Plataforma Portuguesa Fibrenamics Green entre os finalistas aos Prémios REGIOSTARS 2020 da Comissão Europeia

Do lixo aos produtos de valor acrescentado através da inovação e em defesa da economia circular.

A Fibrenamics Green foi criada como uma resposta aos milhões de toneladas de resíduos industriais que a União Europeia produz anualmente e que são considerados lixo. A plataforma impulsiona a conversão destes resíduos em produtos inovadores de elevado valor acrescentado, por incorporação de ciência, tecnologia e design, contribuindo igualmente para a responsabilização/consciencialização do produtor através da articulação efetiva entre produção e inovação/investigação. 

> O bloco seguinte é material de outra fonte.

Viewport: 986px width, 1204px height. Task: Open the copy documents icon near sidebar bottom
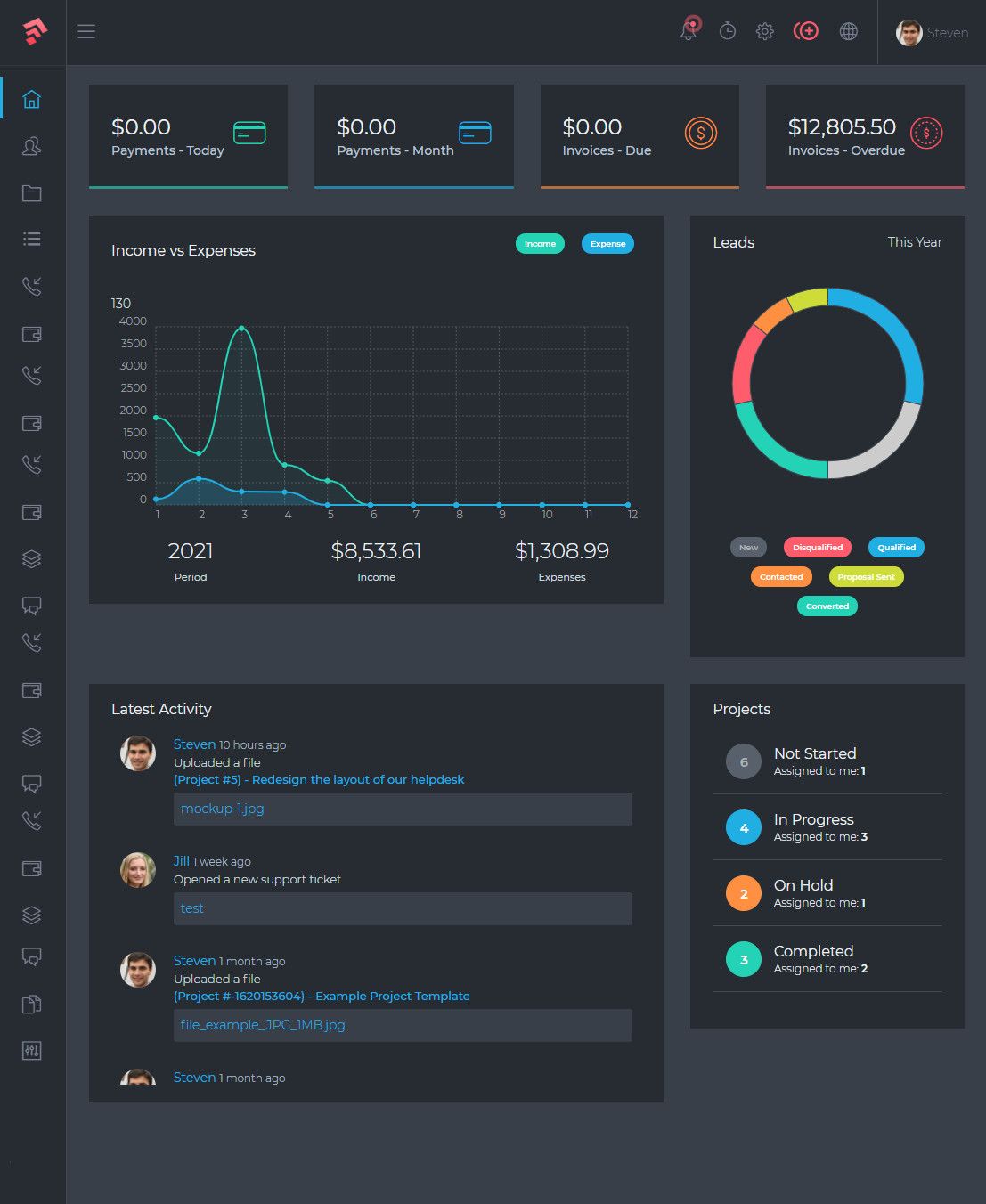(31, 1004)
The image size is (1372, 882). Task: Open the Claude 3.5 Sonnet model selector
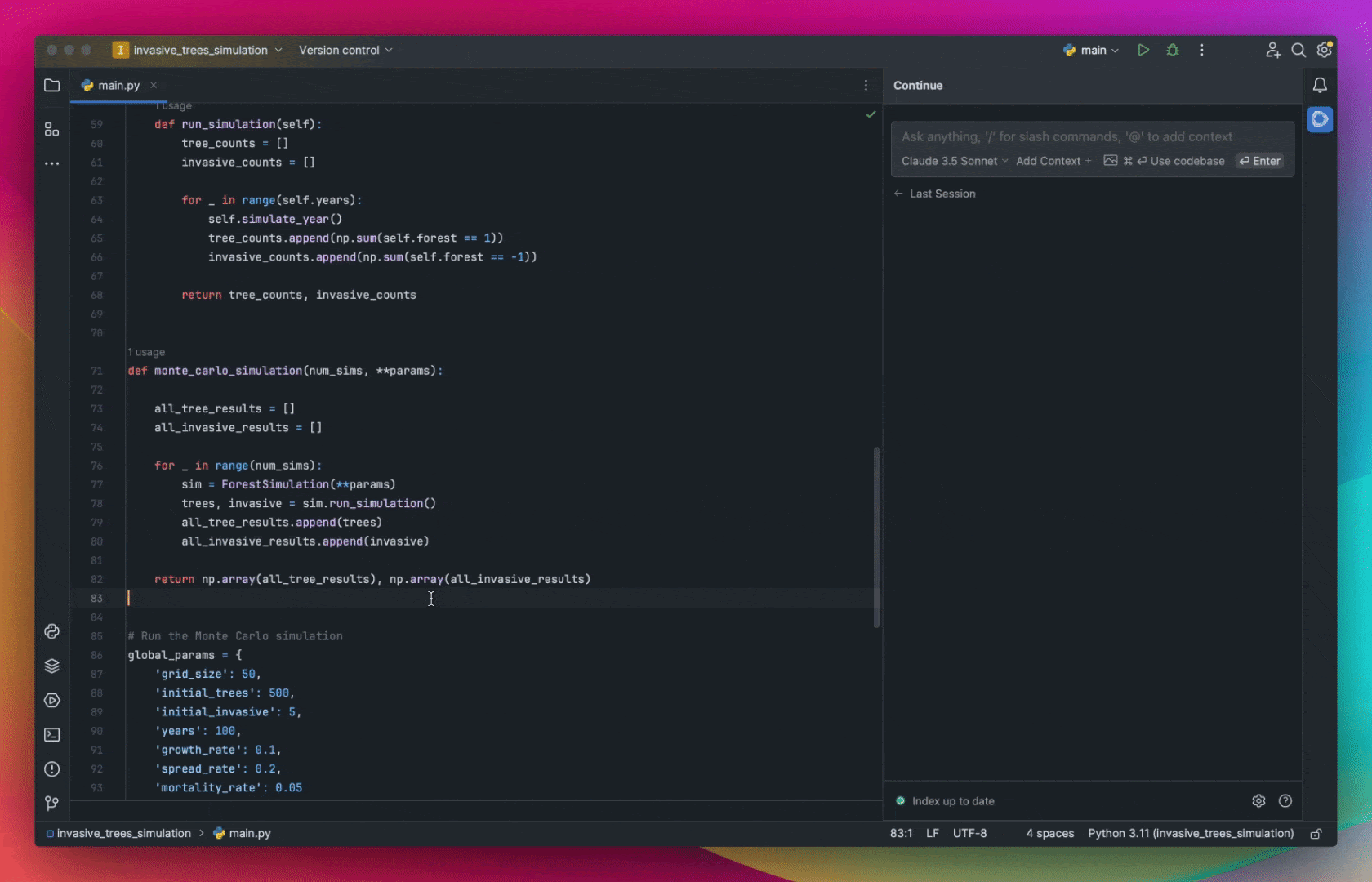coord(954,161)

Esta plataforma colaborativa reúne 20 investigadores, mais de 100 agentes empresariais parceiros, um Green Think Tank composto por 80 designers, criou 7 concursos de criatividade, apresentou 150 candidaturas a vários concursos, foi responsável pela exposição de 5 obras de arte produzidas com resíduos, e já envolveu + 500 participantes em ações de demonstração de tecnologias.  

“O mote do projeto Fibrenamics Green diz tudo: do lixo para o mercado através do conhecimento. Resume muito bem o que a Comissão Europeia vê como caminho a fazer para a sociedade que queremos: mais justa, mais respeitadora do ambiente, mais digital e resiliente. Exemplos como este provam que é possível ter uma economia que equilibra a sustentabilidade com a viabilidade económica: este é o ponto de partida para uma sociedade baseada na economia circular Portugal tem tido constantemente finalistas e vencedores nas várias edições no REGIOSTARS, o prémio da Comissão Europeia para projetos de desenvolvimento regional financiados pela UE. É uma prova viva de como os fundos europeus têm impacto real nas nossas comunidades e de como os portugueses sabem aplicar estas oportunidades e o seu talento em projetos inovadores,” refere Sofia Colares Alves, Representante da Comissão Europeia em Portugal.

“A Fibrenamics Green converte resíduos industriais – considerados lixo, em produtos de elevado valor acrescentado através da incorporação de ciência, tecnologia e design, constituindo-se como uma plataforma colaborativa entre universidades, empresas, investigadores e designers. O nosso trabalho só é possível graças ao apoio da União Europeia,” afirma Raul Fangueiro, Professor da Universidade do Minho e Coordenador da Fibrenamics Green.

O projeto já originou 2 spin offs: a SlateTec, que se dedica à produção de ecocompósitos, criada pela empresa Lousas de Valongo, para a valorização de resíduos produzidos na extração da ardósia; e a Givaware, que se dedica ao desenvolvimento de produtos, utilizando novos materiais sustentáveis de acordo com os princípios da economia circular.

Adicionalmente, e face à necessidade de implementação de modelos de circularidade em empresas industriais produtoras de resíduos, a Fibrenamics Green tem neste momento vários projetos one-to-one (Fibrenamics/Empresa) em curso com a captação de 2,5 milhões de euros para I&D. Graças ao modelo integrador de diferentes competências que tem obtido com excelentes resultados, o projeto já foi replicado na Região Autónoma dos Açores, com diversas ações em curso que integram os resíduos produzidos nesta região (madeira, leite, basalto, folhas de ananás) e as competências das empresas locais.  

O projeto Fibrenamics Green – Plataforma para o Desenvolvimento de Produtos com base em resíduos é cofinanciado pela União Europeia através do FEDER – Fundo Europeu de Desenvolvimento Regional, enquadrado no NORTE 2020 – Programa Operacional Regional do Norte 2014-2020.